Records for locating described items
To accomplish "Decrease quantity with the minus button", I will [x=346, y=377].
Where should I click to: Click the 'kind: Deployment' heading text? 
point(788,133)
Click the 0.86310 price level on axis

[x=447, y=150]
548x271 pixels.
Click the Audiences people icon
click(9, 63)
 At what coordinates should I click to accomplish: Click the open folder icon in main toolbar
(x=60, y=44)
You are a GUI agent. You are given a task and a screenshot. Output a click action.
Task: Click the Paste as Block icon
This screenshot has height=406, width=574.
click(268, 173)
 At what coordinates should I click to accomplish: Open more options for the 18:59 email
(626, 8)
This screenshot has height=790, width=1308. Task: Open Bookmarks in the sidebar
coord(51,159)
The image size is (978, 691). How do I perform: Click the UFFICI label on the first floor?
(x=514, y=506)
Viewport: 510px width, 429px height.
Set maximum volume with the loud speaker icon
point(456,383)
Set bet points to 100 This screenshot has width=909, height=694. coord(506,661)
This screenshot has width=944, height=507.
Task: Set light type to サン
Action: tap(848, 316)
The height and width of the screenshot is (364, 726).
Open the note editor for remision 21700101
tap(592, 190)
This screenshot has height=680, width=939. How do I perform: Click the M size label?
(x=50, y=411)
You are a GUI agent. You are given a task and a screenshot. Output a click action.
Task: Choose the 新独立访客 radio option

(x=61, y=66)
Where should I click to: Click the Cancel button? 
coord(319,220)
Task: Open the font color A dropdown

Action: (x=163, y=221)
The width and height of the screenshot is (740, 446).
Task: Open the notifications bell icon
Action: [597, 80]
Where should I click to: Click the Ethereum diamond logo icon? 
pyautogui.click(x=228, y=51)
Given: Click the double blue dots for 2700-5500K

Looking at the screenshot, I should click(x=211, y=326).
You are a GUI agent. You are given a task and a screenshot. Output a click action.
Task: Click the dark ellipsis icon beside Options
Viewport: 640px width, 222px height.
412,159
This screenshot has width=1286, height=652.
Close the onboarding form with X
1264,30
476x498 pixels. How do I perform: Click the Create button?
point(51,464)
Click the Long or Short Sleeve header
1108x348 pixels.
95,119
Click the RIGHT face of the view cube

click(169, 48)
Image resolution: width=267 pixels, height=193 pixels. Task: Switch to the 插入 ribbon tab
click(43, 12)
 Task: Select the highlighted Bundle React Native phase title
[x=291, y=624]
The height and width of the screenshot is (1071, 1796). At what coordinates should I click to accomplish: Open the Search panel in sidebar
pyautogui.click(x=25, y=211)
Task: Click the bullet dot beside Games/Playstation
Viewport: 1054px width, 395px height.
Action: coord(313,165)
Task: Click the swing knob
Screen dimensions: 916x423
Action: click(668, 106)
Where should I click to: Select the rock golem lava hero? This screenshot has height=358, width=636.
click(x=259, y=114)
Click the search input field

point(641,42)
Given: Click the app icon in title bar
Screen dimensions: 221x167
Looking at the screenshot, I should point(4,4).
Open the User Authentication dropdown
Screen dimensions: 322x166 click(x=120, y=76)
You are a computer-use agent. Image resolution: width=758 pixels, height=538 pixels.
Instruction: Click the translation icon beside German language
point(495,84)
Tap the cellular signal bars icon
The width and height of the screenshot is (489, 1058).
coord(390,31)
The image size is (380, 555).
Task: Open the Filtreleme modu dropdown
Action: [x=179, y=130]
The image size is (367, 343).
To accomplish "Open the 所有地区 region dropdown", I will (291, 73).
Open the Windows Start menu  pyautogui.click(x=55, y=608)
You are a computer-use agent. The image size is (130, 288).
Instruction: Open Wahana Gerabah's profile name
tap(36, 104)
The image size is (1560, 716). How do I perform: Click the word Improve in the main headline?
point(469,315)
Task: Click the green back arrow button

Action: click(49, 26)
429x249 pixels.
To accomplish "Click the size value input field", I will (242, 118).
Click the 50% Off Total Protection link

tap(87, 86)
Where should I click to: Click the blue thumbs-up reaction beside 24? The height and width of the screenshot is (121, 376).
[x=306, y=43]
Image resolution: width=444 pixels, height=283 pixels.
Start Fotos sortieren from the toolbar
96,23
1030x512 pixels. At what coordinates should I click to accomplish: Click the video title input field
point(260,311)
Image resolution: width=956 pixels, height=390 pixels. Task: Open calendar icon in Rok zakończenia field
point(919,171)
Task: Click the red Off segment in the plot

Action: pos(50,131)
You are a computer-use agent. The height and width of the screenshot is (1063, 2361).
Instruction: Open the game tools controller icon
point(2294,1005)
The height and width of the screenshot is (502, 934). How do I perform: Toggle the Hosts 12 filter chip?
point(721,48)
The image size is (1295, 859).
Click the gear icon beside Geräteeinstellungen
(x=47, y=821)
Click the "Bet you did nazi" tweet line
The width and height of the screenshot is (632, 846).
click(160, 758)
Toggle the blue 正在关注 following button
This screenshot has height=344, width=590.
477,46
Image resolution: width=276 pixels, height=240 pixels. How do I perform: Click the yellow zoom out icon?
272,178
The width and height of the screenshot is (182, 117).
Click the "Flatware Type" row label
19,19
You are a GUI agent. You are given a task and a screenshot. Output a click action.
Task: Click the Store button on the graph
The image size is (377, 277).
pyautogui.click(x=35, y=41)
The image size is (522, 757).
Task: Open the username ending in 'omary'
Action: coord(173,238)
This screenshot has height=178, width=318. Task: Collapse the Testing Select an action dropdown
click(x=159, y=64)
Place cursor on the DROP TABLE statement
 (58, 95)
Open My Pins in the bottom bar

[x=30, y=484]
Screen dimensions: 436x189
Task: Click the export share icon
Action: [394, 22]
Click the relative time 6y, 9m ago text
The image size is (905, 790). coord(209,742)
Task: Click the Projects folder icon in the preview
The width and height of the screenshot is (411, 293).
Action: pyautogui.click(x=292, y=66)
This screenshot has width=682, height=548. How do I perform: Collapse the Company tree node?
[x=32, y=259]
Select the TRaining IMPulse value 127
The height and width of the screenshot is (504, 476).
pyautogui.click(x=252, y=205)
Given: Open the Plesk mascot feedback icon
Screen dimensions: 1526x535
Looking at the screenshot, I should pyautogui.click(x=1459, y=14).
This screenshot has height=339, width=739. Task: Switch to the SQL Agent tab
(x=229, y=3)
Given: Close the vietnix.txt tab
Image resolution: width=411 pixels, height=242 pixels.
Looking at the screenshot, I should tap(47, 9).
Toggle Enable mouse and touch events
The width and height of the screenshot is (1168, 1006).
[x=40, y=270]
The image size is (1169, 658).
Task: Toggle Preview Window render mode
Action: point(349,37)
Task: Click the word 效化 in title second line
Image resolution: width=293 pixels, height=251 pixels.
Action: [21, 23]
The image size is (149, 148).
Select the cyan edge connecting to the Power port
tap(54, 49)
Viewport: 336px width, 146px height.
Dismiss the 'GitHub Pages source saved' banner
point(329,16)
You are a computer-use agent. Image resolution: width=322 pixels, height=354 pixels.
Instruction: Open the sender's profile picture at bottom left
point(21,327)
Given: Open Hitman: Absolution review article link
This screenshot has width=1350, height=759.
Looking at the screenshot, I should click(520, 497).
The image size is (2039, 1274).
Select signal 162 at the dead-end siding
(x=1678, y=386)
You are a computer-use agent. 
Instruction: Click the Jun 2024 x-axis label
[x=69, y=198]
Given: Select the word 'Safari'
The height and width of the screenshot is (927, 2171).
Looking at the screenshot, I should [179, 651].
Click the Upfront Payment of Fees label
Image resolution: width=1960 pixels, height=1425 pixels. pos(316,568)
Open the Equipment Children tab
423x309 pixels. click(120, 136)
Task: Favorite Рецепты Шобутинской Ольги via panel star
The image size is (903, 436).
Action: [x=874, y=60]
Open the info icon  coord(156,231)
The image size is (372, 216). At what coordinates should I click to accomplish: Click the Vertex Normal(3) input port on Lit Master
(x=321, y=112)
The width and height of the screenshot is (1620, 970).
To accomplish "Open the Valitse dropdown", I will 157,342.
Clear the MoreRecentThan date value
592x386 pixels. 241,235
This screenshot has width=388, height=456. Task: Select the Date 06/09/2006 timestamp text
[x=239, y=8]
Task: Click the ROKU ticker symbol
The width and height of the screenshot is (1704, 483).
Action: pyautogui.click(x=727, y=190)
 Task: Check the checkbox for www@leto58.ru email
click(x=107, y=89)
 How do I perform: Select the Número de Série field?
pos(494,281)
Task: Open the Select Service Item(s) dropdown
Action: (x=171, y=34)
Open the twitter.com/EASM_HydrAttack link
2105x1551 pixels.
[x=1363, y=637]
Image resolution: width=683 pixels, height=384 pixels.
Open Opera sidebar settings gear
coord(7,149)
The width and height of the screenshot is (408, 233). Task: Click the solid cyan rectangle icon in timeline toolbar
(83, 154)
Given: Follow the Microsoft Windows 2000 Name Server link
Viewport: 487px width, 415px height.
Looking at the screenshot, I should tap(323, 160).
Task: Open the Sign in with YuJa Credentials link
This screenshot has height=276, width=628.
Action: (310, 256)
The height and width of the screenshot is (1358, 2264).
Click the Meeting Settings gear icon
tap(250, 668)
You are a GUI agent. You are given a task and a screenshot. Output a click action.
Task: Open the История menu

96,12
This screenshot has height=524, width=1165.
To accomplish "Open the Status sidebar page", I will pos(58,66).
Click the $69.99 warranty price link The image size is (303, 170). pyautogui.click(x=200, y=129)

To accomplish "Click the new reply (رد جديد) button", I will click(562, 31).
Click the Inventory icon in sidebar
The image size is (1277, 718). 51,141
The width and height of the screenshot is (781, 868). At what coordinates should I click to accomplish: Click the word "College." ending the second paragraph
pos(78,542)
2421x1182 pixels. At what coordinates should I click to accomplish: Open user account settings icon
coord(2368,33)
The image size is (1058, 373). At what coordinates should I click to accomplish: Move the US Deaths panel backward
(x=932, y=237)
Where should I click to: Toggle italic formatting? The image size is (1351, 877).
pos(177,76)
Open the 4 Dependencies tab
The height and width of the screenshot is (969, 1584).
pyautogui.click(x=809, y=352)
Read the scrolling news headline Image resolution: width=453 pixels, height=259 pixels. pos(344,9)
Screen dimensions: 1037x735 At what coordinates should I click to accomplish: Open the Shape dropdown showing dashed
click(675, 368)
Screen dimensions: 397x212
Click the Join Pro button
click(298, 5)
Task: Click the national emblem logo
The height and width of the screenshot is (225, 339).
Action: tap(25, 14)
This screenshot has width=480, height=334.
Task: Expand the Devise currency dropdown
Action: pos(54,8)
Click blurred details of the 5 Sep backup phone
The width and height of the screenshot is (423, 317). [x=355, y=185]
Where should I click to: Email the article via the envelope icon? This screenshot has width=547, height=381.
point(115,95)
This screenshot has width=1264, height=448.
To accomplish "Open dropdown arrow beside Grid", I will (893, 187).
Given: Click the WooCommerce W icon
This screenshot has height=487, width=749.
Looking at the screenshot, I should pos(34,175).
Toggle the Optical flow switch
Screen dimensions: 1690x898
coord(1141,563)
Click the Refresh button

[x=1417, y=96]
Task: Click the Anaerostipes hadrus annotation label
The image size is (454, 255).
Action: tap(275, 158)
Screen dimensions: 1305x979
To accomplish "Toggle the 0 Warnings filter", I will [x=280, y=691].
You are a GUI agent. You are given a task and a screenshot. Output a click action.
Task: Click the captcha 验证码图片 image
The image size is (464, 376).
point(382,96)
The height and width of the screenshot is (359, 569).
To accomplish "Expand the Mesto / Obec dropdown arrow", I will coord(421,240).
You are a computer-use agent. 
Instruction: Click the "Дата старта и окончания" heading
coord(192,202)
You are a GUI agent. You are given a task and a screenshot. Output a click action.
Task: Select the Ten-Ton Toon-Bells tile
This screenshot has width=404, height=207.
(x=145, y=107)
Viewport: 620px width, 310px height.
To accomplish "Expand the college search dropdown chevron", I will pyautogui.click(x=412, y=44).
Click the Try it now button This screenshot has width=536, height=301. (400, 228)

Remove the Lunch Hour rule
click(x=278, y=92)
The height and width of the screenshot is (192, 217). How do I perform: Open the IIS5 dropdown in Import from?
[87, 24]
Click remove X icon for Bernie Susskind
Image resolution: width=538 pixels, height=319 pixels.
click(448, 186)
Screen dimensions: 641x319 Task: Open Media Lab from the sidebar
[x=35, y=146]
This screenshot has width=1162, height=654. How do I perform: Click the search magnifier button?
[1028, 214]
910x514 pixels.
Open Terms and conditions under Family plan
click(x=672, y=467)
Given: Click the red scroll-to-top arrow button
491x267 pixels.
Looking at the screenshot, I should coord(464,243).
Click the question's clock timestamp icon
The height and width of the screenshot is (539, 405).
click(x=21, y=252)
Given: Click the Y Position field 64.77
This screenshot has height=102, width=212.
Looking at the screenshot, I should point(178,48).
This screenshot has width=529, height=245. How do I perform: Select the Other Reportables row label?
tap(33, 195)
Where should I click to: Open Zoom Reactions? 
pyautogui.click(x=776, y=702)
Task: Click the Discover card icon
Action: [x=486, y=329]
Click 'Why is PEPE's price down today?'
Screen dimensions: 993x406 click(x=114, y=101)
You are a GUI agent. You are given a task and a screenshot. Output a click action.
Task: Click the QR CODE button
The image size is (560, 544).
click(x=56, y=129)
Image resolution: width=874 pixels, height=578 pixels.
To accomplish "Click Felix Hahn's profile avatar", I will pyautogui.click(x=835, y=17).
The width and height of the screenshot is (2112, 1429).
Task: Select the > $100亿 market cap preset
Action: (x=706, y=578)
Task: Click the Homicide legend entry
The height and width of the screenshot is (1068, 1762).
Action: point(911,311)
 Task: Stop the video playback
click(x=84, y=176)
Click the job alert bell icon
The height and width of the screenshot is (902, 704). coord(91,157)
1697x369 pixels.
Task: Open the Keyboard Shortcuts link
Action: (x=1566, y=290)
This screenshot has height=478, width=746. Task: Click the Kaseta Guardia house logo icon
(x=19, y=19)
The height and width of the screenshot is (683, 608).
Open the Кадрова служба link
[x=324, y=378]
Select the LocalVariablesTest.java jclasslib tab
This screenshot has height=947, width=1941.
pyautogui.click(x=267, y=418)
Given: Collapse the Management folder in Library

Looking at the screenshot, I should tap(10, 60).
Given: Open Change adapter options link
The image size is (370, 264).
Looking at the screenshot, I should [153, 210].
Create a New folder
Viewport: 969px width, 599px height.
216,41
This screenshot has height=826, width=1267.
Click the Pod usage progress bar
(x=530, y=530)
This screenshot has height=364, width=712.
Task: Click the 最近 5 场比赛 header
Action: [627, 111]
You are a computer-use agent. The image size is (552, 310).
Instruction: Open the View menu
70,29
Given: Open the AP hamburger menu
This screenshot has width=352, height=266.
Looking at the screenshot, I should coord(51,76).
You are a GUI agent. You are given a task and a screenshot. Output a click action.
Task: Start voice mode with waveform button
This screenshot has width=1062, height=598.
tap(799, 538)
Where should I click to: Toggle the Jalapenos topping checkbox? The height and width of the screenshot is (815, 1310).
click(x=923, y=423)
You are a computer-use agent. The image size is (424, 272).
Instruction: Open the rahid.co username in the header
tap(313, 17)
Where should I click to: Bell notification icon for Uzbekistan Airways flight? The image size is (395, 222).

» **EXERCISE AIM**:
Show each line above that contains the word "from".

» **WRITTEN SOLUTION**:
Start Fotos sortieren from the toolbar
The height and width of the screenshot is (192, 217). How do I perform: Open the IIS5 dropdown in Import from?
Screen dimensions: 641x319 Task: Open Media Lab from the sidebar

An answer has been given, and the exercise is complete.